The question is, how are you going to determine 0 or 1s?
Anyways, before you break the grounds any further, you might wanna try this "earth shattering" script: 😉
from sympy import mod_inverse
import secp256k1 as ice
pub=ice.pub2upub('Here Compressed Public Key')

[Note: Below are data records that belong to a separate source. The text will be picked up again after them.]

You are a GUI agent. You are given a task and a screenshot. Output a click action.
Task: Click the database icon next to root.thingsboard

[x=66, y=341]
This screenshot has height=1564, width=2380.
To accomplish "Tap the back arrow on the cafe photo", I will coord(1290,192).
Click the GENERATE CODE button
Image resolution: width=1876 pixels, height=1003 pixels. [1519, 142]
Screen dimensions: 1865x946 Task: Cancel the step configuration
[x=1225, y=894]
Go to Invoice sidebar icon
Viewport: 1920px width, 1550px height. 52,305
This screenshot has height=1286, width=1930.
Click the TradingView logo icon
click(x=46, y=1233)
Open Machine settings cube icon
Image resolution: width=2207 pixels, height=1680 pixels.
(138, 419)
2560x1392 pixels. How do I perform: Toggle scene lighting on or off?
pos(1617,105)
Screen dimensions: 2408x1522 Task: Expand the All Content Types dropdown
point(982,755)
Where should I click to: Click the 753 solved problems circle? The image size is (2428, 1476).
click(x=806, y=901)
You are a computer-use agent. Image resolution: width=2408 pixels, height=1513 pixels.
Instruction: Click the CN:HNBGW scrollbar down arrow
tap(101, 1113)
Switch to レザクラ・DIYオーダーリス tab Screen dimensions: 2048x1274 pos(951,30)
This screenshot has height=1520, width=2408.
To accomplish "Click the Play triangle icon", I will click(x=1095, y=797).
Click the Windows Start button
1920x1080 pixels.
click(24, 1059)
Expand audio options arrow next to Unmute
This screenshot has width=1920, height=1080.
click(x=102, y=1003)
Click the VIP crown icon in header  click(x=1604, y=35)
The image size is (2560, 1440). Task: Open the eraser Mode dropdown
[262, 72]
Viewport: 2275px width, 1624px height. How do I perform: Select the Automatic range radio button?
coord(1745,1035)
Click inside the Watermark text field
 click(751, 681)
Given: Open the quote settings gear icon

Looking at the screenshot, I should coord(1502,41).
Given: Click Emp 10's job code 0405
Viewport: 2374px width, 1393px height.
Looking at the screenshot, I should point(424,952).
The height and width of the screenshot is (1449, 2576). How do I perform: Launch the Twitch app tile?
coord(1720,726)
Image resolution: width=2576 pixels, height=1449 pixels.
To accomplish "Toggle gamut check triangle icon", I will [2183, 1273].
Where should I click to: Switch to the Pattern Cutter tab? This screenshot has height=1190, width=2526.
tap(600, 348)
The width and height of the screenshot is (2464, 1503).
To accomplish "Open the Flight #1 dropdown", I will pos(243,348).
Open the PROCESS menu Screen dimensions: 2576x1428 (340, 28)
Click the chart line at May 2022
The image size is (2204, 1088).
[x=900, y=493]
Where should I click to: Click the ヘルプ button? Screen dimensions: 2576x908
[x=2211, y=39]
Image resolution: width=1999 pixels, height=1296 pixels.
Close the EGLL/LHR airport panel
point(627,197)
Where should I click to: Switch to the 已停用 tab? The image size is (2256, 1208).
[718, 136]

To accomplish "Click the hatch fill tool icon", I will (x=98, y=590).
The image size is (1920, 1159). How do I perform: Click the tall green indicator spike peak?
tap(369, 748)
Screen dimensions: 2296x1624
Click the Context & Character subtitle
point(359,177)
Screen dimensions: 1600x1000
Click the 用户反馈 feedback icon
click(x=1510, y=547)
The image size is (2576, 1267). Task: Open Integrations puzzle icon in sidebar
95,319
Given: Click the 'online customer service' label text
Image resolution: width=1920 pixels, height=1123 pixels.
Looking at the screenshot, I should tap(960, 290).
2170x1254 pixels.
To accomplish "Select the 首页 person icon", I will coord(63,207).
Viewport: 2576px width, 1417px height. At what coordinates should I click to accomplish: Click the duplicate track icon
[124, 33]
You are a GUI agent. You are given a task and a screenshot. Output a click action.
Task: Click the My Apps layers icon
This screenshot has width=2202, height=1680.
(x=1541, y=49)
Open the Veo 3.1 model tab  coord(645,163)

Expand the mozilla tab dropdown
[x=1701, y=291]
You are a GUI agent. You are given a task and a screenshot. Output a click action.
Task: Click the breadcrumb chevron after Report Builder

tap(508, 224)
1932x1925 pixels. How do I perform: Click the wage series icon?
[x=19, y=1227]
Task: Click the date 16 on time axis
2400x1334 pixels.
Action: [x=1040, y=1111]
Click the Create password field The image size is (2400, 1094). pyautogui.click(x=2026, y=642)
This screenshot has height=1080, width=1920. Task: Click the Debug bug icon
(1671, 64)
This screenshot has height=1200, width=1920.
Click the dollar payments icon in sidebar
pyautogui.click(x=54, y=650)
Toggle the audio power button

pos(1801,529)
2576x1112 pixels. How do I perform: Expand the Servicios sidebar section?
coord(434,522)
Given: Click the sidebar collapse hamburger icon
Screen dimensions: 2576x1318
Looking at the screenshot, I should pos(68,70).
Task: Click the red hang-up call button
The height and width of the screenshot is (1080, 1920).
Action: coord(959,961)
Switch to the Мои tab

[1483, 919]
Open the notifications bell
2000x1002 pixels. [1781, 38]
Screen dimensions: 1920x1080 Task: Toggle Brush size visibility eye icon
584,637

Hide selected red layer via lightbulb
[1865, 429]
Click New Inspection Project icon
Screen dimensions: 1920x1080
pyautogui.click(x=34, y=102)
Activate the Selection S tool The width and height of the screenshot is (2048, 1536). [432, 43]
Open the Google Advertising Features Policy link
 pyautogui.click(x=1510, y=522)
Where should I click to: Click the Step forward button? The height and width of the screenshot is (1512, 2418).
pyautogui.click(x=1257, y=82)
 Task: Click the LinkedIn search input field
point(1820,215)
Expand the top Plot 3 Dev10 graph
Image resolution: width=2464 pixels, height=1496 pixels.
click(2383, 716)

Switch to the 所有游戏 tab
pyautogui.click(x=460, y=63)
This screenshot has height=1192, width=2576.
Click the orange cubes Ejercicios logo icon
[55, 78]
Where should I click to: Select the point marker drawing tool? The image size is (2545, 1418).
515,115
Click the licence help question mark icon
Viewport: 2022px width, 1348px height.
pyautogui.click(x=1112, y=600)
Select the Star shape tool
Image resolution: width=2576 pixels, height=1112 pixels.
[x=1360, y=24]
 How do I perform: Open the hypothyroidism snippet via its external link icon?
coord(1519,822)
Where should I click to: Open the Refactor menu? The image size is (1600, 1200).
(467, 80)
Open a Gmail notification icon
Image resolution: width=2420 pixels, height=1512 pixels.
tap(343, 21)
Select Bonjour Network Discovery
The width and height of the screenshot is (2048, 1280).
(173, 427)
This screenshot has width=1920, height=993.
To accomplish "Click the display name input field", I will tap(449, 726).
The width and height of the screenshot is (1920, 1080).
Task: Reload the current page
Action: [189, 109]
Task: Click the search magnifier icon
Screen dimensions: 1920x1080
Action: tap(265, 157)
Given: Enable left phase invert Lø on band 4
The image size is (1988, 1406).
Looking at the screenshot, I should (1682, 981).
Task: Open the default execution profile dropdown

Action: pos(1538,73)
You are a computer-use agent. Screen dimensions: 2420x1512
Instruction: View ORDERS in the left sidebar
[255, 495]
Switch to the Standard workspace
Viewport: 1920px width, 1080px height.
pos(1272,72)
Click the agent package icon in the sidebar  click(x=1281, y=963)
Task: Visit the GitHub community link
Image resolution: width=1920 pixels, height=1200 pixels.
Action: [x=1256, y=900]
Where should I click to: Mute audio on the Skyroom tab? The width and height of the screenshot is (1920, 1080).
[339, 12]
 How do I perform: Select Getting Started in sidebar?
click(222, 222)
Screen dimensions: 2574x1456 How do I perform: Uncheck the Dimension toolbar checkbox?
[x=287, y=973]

N=0xFFFFFFFFFFFFFFFFFFFFFFFFFFFFFFFEBAAEDCE6AF48A03BBFD25E8CD0364141
k=mod_inverse(2,N)
neg1=ice.point_negation(ice.scalar_multiplication(1))
def ters(Qx,Scalar):
ScalarBin = str(bin(Scalar))[2:]
le=len(ScalarBin)
for i in range (1,le+1):
if ScalarBin[le-i] == "0":
Qx=ice.point_multiplication(k,Qx)
else:
Qx=ice.point_addition(Qx,neg1)
Qx=ice.point_multiplication(k,Qx)
return ice.point_to_cpub(Qx)
for x in range(1,65536):
f= (ters(pub,x))
data= open(“halfpub.txt”,”a”)
data.write(f+”\n”)
data.close()
Code was first seen posted by @lordfrs, later modified by @mcdouglasx
Believe it or not, I have been where you are now, the difference is that I never created a github page to share incorrect code, your code has a few flaws, it's not even an algorithm, however the script I just shared is one.
One thing you have completely ignored is the fact that we can not multiply a point by another point, yet you base your research on that possibility.